Count the lines in the listing below that contain the string "Instruction", matching uppercase and lowercase letters exactly. Reply with the number alone.

* BEGIN Task input *

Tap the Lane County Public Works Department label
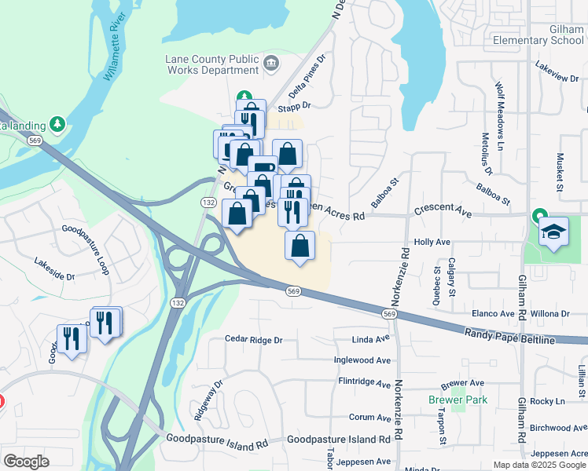pyautogui.click(x=212, y=64)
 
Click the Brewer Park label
pyautogui.click(x=458, y=400)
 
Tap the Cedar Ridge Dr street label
pyautogui.click(x=253, y=340)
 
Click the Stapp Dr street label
pyautogui.click(x=296, y=105)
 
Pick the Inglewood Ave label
pyautogui.click(x=362, y=360)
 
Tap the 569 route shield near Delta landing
pyautogui.click(x=34, y=140)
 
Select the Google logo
pyautogui.click(x=26, y=462)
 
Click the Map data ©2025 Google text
pyautogui.click(x=538, y=465)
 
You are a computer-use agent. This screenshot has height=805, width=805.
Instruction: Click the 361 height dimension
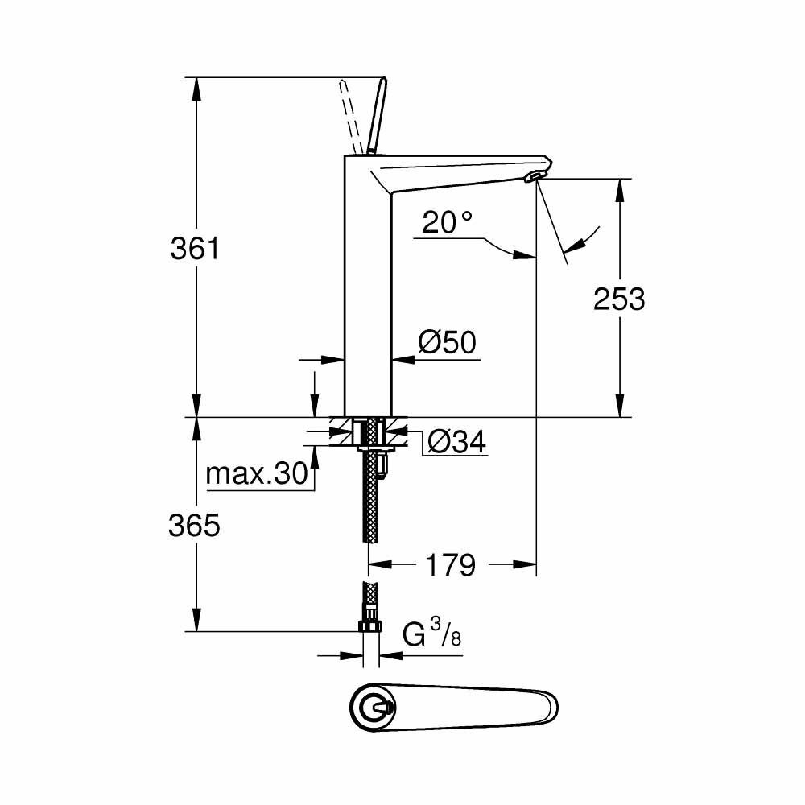(x=195, y=249)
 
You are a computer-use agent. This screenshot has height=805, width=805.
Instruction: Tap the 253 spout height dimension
(x=619, y=299)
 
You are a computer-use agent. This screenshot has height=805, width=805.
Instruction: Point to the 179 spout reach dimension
(x=450, y=565)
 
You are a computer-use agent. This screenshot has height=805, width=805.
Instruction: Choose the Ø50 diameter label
(x=448, y=344)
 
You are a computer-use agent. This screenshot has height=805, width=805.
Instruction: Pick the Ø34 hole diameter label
(x=456, y=441)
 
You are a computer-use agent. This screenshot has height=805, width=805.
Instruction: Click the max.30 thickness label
(x=257, y=474)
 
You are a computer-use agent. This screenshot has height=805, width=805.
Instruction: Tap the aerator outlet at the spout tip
(x=535, y=175)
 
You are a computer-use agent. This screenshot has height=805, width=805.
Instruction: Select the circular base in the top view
(x=373, y=708)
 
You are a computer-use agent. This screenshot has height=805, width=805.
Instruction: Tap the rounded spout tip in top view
(x=547, y=708)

* END Task input *

- **Exercise result**: 9